Fine-Tuning – LLM Glossary

Fine-tuning adapts a general-purpose pre-trained model (like Llama 3) to a specific domain, task, or communication style by training it further on curated data. Unlike RAG, fine-tuning changes the model's weights permanently.

Fine-Tuning Methods

Full Fine-Tuning

All model weights are updated. Best quality results but requires enormous VRAM (70B model = ~140GB+ for training). Rarely practical on-premise.

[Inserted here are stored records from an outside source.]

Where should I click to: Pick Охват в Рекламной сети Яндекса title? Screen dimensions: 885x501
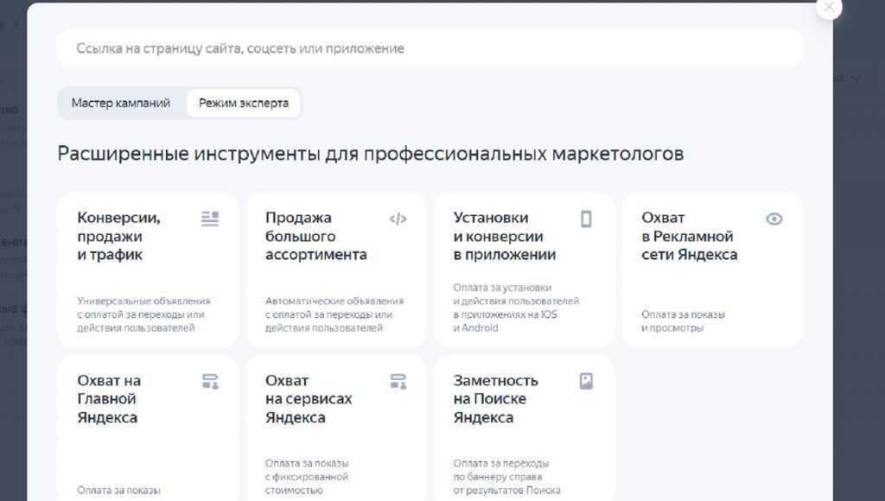tap(689, 236)
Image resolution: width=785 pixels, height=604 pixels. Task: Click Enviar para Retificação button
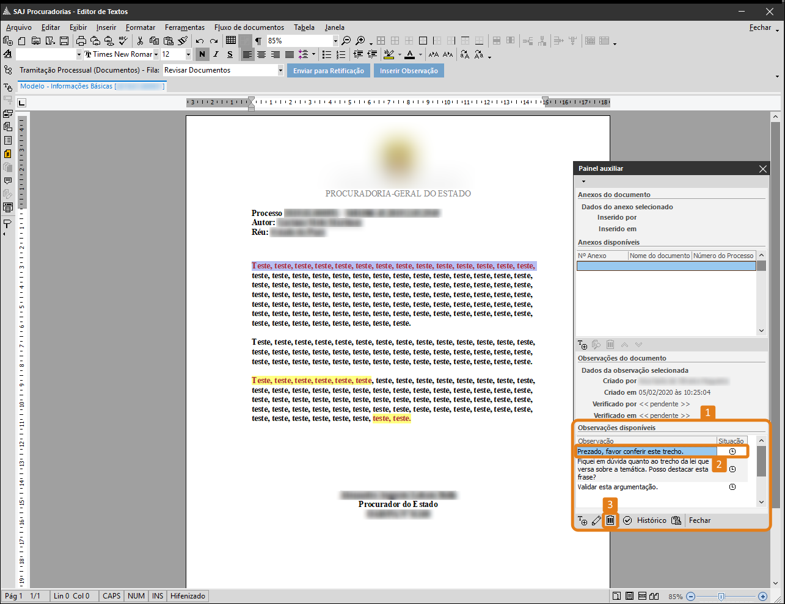coord(328,71)
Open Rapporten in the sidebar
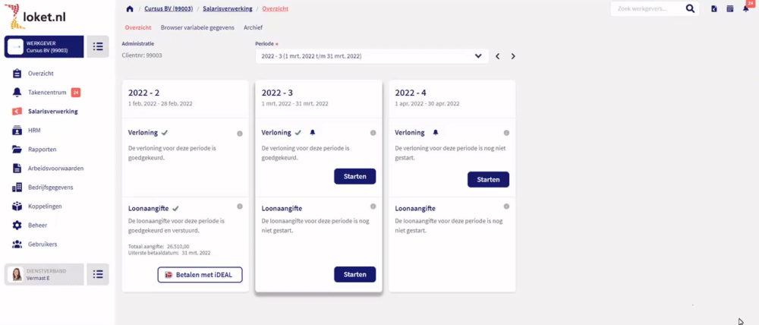 tap(42, 149)
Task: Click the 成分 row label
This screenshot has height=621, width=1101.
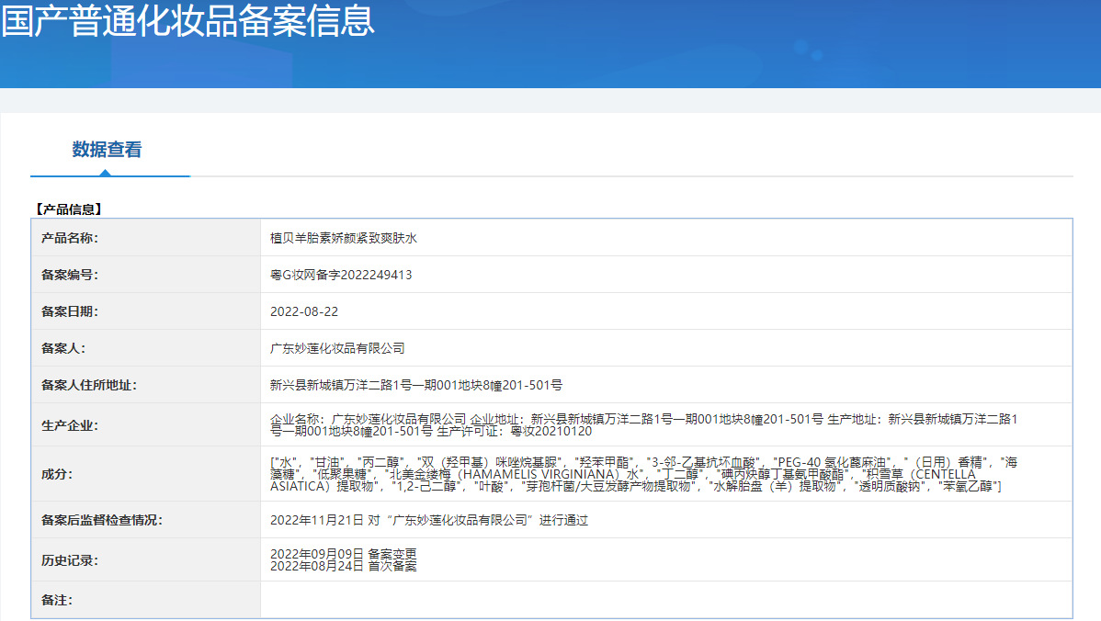Action: [x=57, y=474]
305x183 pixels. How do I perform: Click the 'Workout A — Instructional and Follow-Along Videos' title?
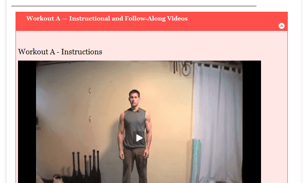pos(107,18)
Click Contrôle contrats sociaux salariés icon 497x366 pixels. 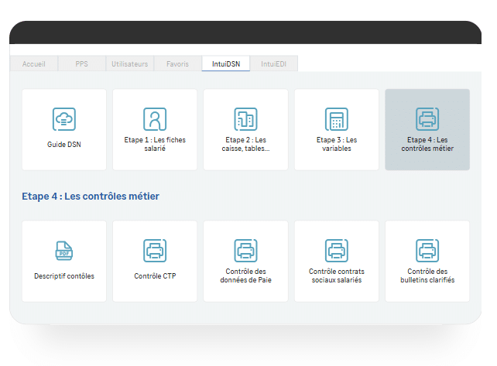[337, 251]
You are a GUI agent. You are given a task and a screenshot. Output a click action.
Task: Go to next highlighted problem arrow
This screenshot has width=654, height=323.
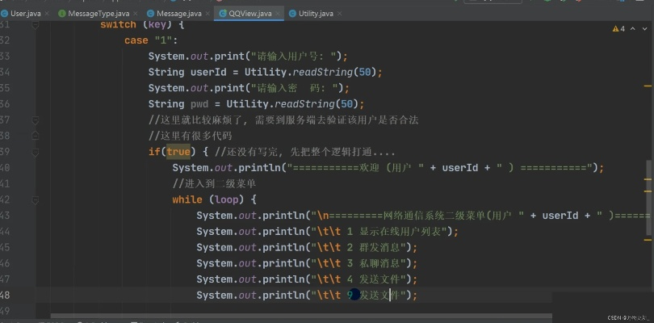pos(644,29)
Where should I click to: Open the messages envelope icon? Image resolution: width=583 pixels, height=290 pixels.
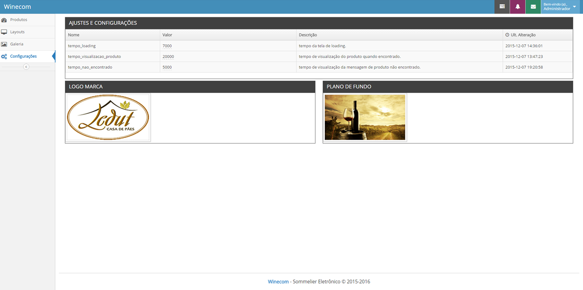[533, 7]
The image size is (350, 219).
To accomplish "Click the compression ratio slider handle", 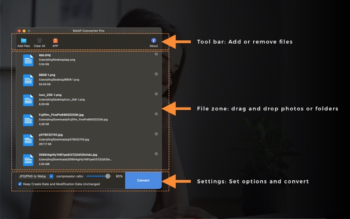I will click(108, 176).
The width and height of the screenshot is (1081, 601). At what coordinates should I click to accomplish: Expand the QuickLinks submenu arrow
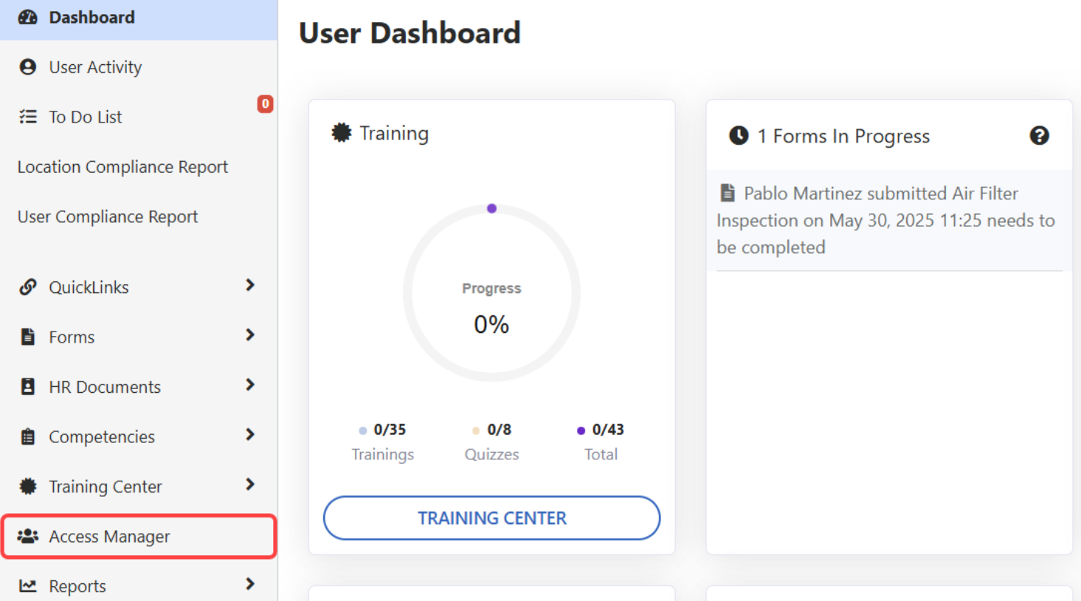click(250, 286)
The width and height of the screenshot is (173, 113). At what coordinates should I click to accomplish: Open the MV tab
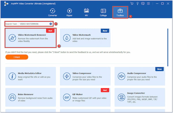coord(87,12)
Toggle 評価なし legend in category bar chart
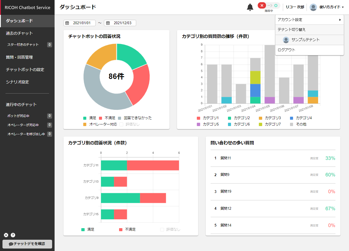The height and width of the screenshot is (251, 349). click(x=162, y=230)
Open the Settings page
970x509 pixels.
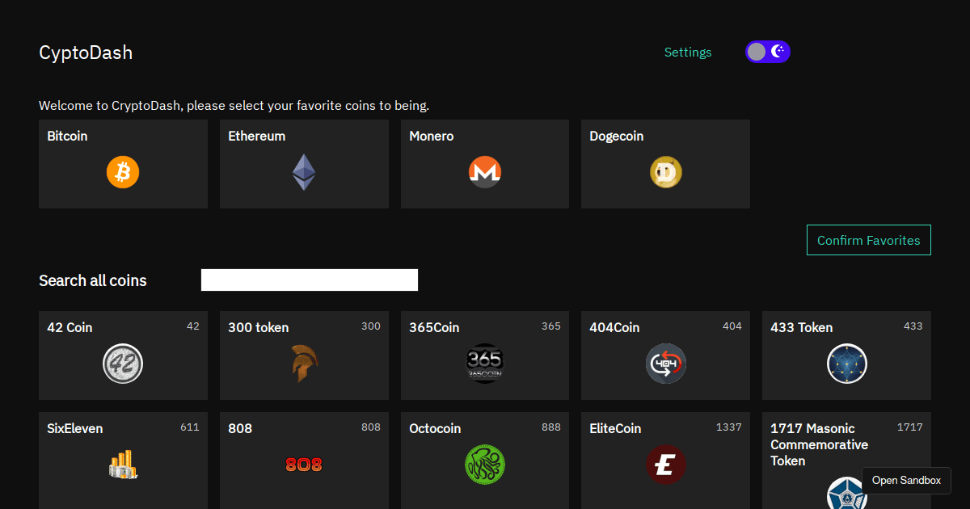coord(688,52)
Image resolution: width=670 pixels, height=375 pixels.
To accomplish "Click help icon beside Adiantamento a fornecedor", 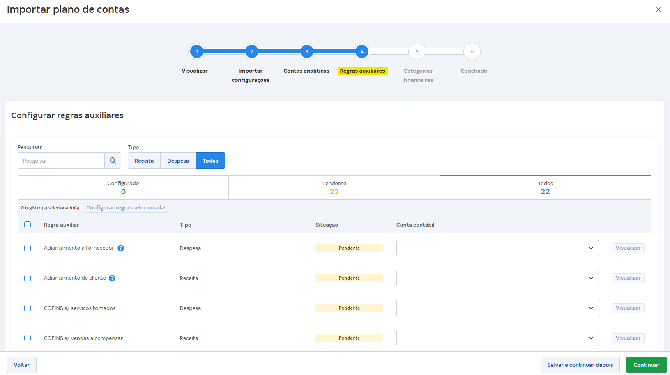I will pos(121,248).
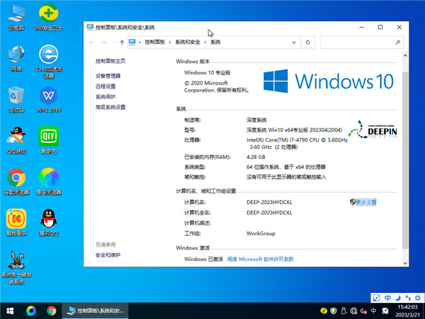Open the WPS 2019 desktop shortcut
Image resolution: width=425 pixels, height=319 pixels.
48,96
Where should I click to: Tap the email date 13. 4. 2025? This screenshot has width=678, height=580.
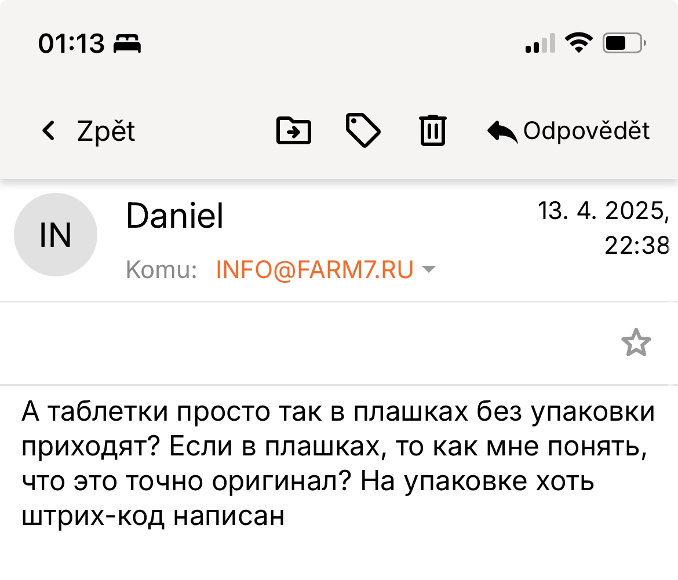[603, 210]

SFT (Supervised Fine-Tuning)

Training on paired instruction-response examples. Standard first step for chat models. Can be full or PEFT.

LoRA / QLoRA

Parameter-efficient: only small adapter matrices are trained. 7B model fine-tunable on a single 24GB consumer GPU with QLoRA. Industry default.

Continued Pre-training

Run next-token prediction on raw domain text (manuals, code, scientific papers) before SFT. Injects domain knowledge at the weight level.

Fine-Tuning vs RAG

	Fine-Tuning	RAG
Updates weights	Yes	No
Update cost	High (retrain)	Low (re-embed)
Knowledge freshness	Static post-training	Real-time
Hallucination risk	Baked-in errors	Grounded in source
Best for	Style, tone, task logic	Factual, changing data

Dataset Requirements

For SFT, 500–2000 high-quality examples are sufficient for task adaptation. For continued pre-training, millions of tokens of domain text improve results. Curate carefully — garbage data degrades the base model. Tools: Axolotl, LLaMA-Factory, Unsloth (fastest, 2× faster than standard transformers).